Ramsey simplicity of random graphs
Simona Boyadzhiyska, Dennis Clemens, Shagnik Das, Pranshu Gupta
TL;DR
The paper investigates the q-Ramsey simplicity of the random graph G(n,p), introducing the threshold tilde{q}(H) governing when H is q-Ramsey simple for growing numbers of colours. It develops a transference framework linking the neighbourhood of the minimum-degree vertex to global Ramsey behavior and uses explicit geometric constructions to realize simplicity in sparse regimes, while proving non-simplicity and providing sharp bounds in intermediate and dense regimes through the analysis of the subgraph F=H[N(u)]. The results reveal a non-monotone, regime-dependent landscape where tilde{q}(H) can range from infinity to 1, and even exhibit finite thresholds in intermediate densities, with abundance phenomena showing that minimal Ramsey graphs can have arbitrarily many vertices achieving the minimum degree.

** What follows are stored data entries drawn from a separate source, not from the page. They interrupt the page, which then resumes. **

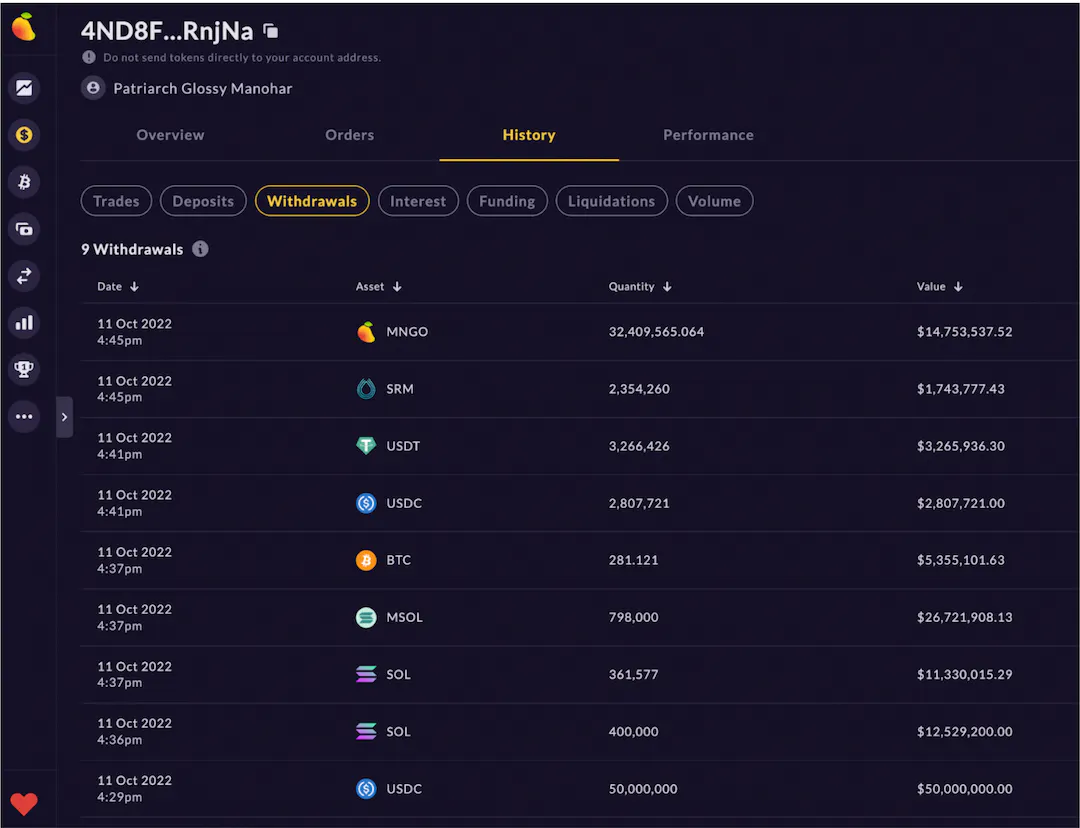Click the Funding filter button
The width and height of the screenshot is (1080, 828).
pos(507,201)
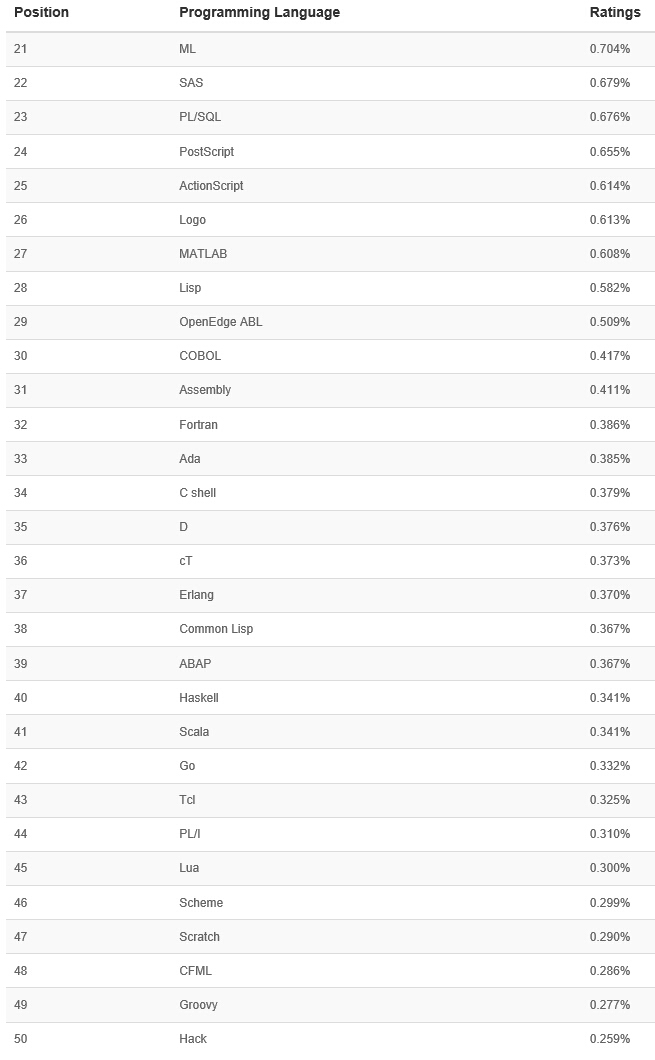Select the OpenEdge ABL row
The height and width of the screenshot is (1060, 655).
coord(220,322)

These findings advance understanding of Ramsey properties in random hosts and connect combinatorial constructions, probabilistic tools, and Ramsey theory in a unified framework with potential implications for related extremal problems.
Abstract
A graph $G$ is $q$-Ramsey for another graph $H$ if in any $q$-edge-colouring of $G$ there is a monochromatic copy of $H$, and the classic Ramsey problem asks for the minimum number of vertices in such a graph. This was broadened in the seminal work of Burr, Erdős, and Lovász to the investigation of other extremal parameters of Ramsey graphs, including the minimum degree. It is not hard to see that if $G$ is minimally $q$-Ramsey for $H$ we must have $δ(G) \ge q(δ(H) - 1) + 1$, and we say that a graph $H$ is $q$-Ramsey simple if this bound can be attained. Grinshpun showed that this is typical of rather sparse graphs, proving that the random graph $G(n,p)$ is almost surely $2$-Ramsey simple when $\frac{\log n}{n} \ll p \ll n^{-2/3}$. In this paper, we explore this question further, asking for which pairs $p = p(n)$ and $q = q(n,p)$ we can expect $G(n,p)$ to be $q$-Ramsey simple. We resolve the problem for a wide range of values of $p$ and $q$; in particular, we uncover some interesting behaviour when $n^{-2/3} \ll p \ll n^{-1/2}$.